Somehow, even though we are all thousands of miles apart this year, my family has still managed to enact the regulation Thanksgiving family drama. There are threats of divorce and memories of divorce, threats of silence and pleas for help, accusations of hurt feelings and protestations of innocence, all flying through the air like angry birds aiming for the little green pigs of the people we imagine each other to be. I would say that I'm bored with it, but here I am, still pulling back on the slingshot, still trying to aim my exploding crows at the walls that I think my family have built around themselves in order to protect themselves from each other.

And, yes, I'm angry. I have every right to be. It's their fault for not listening to me when I was trying to help. It's their fault for being so unwilling to talk about the hard stuff. It's their fault for building all those walls of ice and wood and stone, silence and privilege and shame, just so as to keep everyone out of each other's business. They're the ones who didn't want me around, so it's their fault if they feel abandoned and left out. See? I wanted to get together more often, I wanted to be there for the special occasions as well as the crises. But...well, why wasn't I, if I'm so angry about everything now?

I don't know. I have no idea whether, as a family, we are any more or less dysfunctional (whatever that means) than anyone else's. Sometimes it is hard not to feel like we've had more than our fair share of the usual modern familial woes: divorces and alcoholism, suicides and affairs, cancer and lawsuits and debts, not to mention untimely deaths. But don't all families go through these things? Is there anyone out there who doesn't have someone close to them who has been mentally ill or betrayed a spouse or hung out with drug addicts and strippers or lost a baby? How do we know whether what we're going through now, painful as it is, is at all unusual?

I have this fantasy of what it would be like to go home for the holidays. It would start with a road trip, just long enough to get us in the holiday mood. We'd arrive just at dusk, when the lights in the houses were just starting to come on. We'd get inside and find everyone else gathered round the living room, talking about plans for the next several days. Maybe we could go on a long walk in the country or spend a cold afternoon drinking eggnog and putting together a jigsaw puzzle or gather round the piano and sing songs. There would be smiles and hugs and kisses, everyone happy to see each other and share stories about what the past year had been like. And everyone would be happy for each other in his or her accomplishments, no jealousy or rivalries about who had done better--or worse--over the year. We would take comfort and energy from knowing that we were surrounded by others who loved and cared for us. And there wouldn't be any fights.

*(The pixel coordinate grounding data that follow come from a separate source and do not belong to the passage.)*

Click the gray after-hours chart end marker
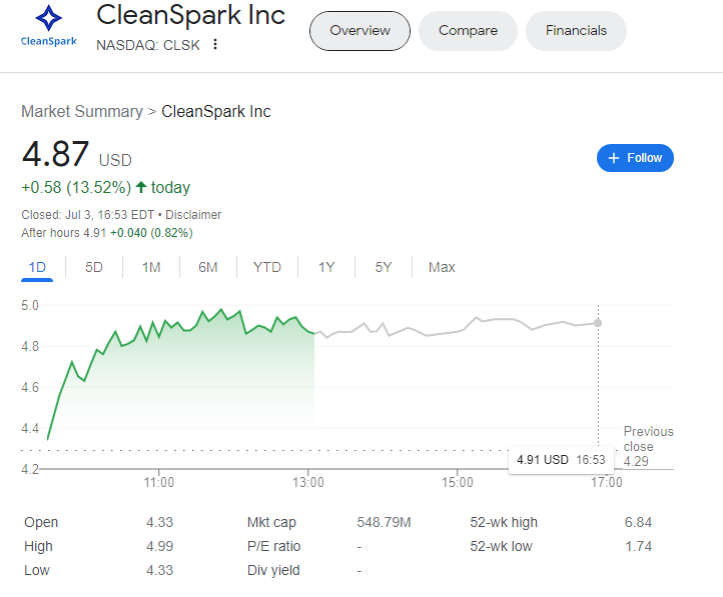This screenshot has height=597, width=723. tap(598, 323)
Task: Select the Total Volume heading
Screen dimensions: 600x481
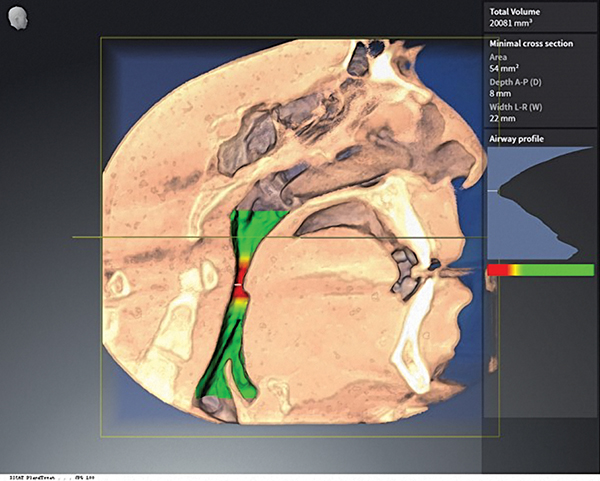Action: [x=514, y=13]
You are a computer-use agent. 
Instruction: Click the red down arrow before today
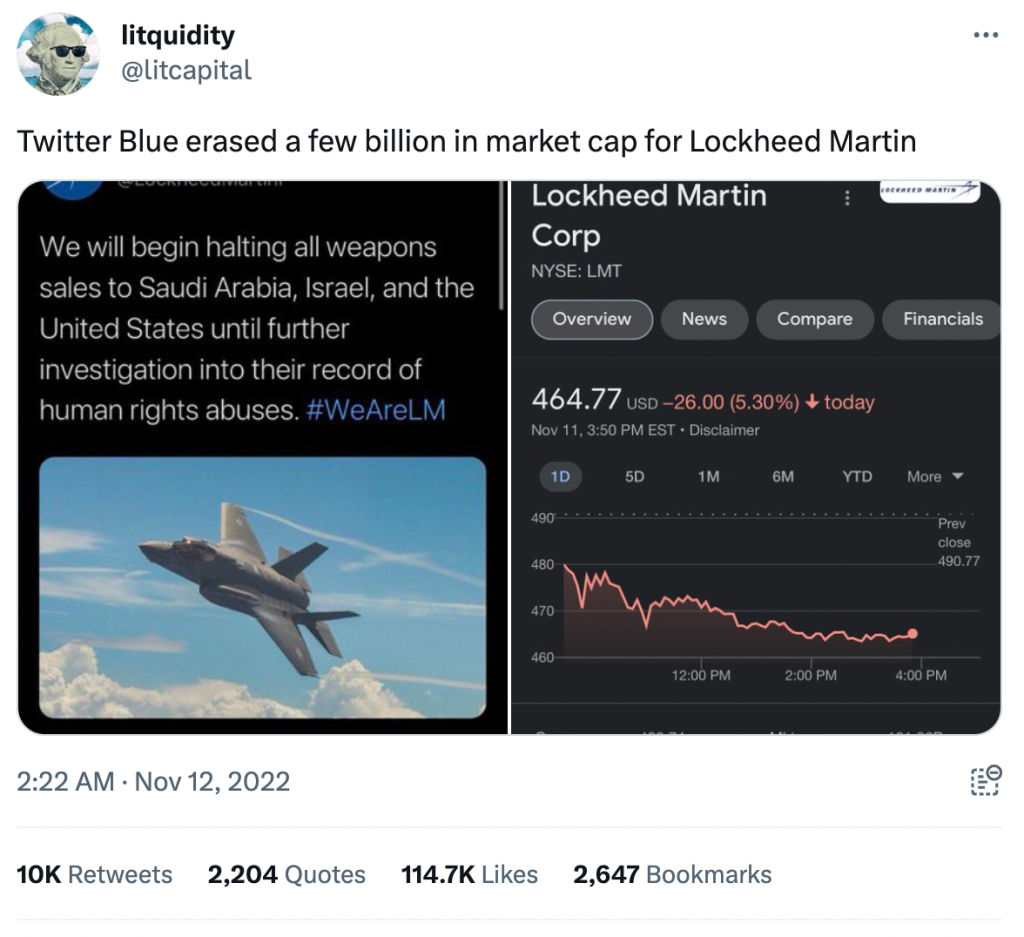coord(812,402)
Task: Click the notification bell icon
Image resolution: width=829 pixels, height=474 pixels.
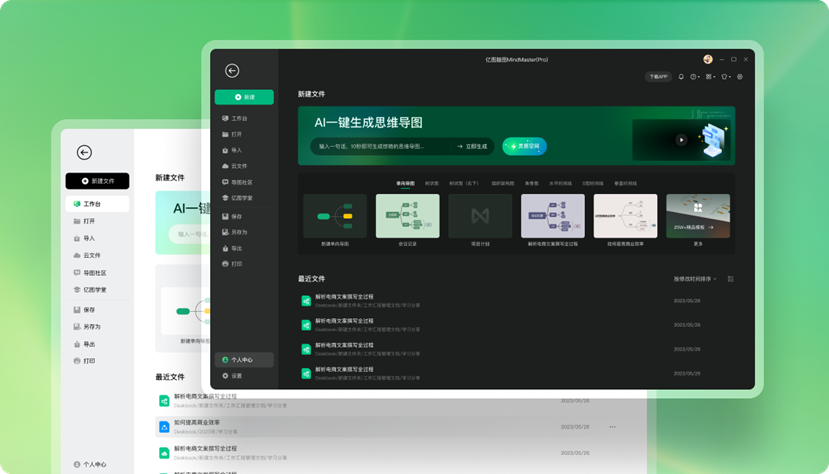Action: 681,77
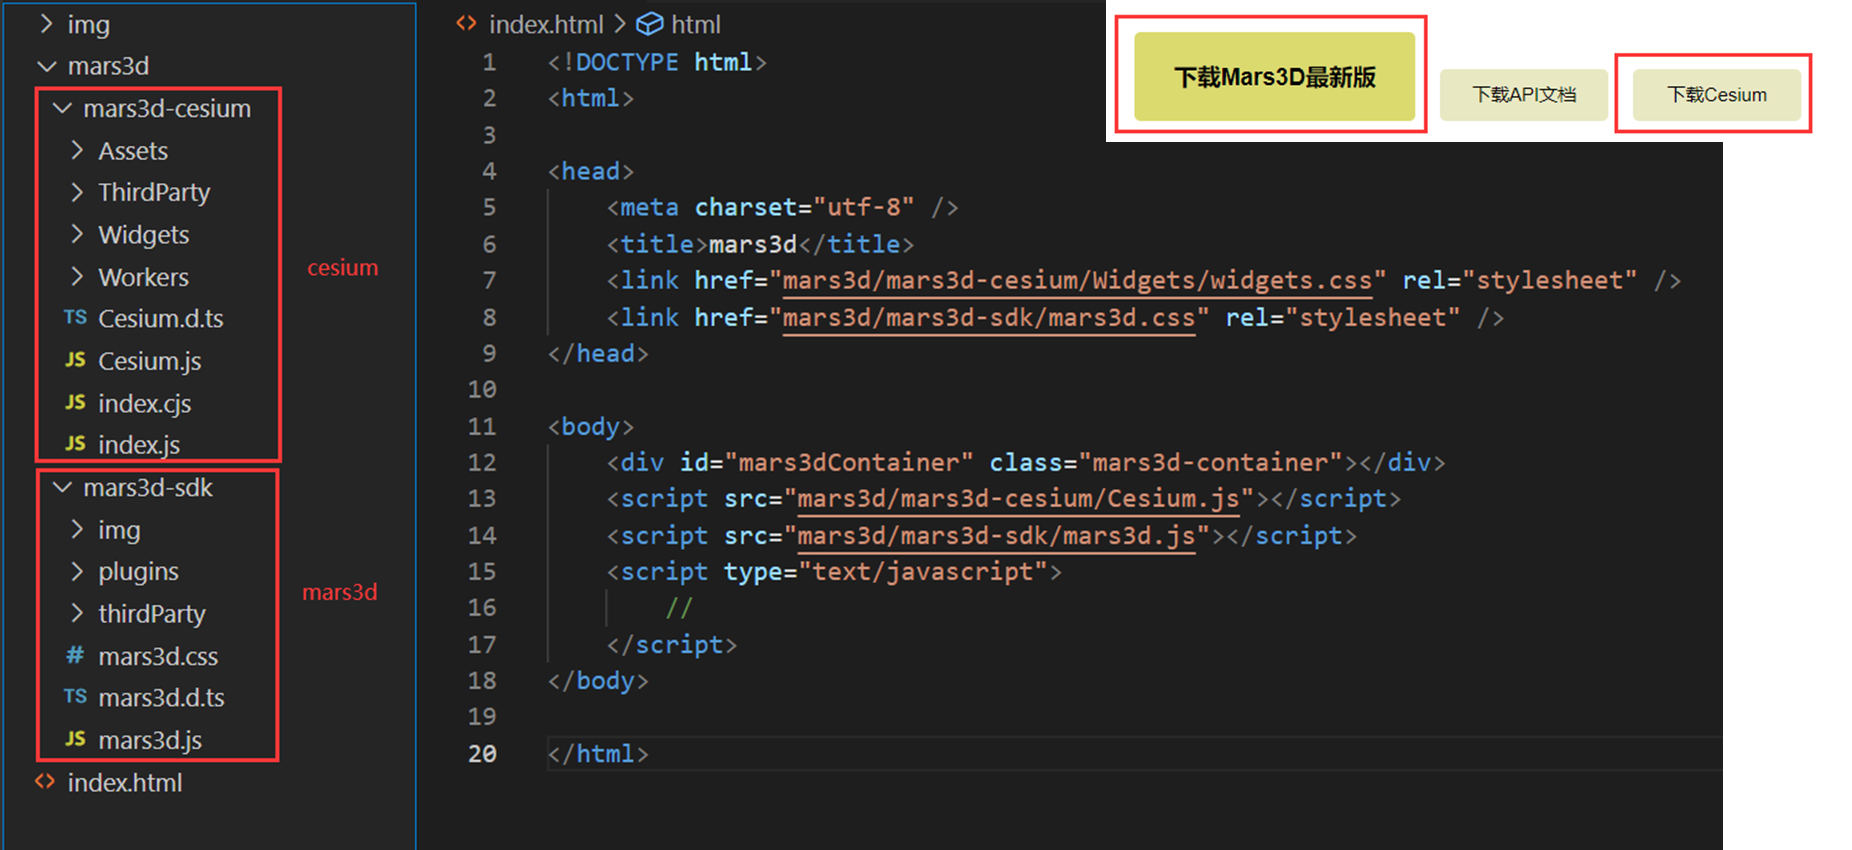Expand the Workers folder

click(77, 276)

I know, and you have this property that you'd like to sell me in Florida. I said it was a fantasy. My sister wouldn't have a job (she works in the movie industry) if it weren't for the fact that people's fantasies are so often unfulfilled. How many movies can you think of that depend on just this scenario? Family gatherings are more or less recipes for drama, not comfort. So why do we keep thinking--hoping, imagining--that they will ever be otherwise? Daniel Gilbert (this week's self-help reading) would doubtless say because we aren't terribly good at imagining the future; we leave out all of the details and discount what others have told us about their experience in similar situations. But this doesn't explain why we keep going back even when we've had bad experiences time after time. Again, Gilbert might say that we misremember the past, editing out the details. But I have the details about previous holidays, good and bad. Why do I think that this time there will be only good?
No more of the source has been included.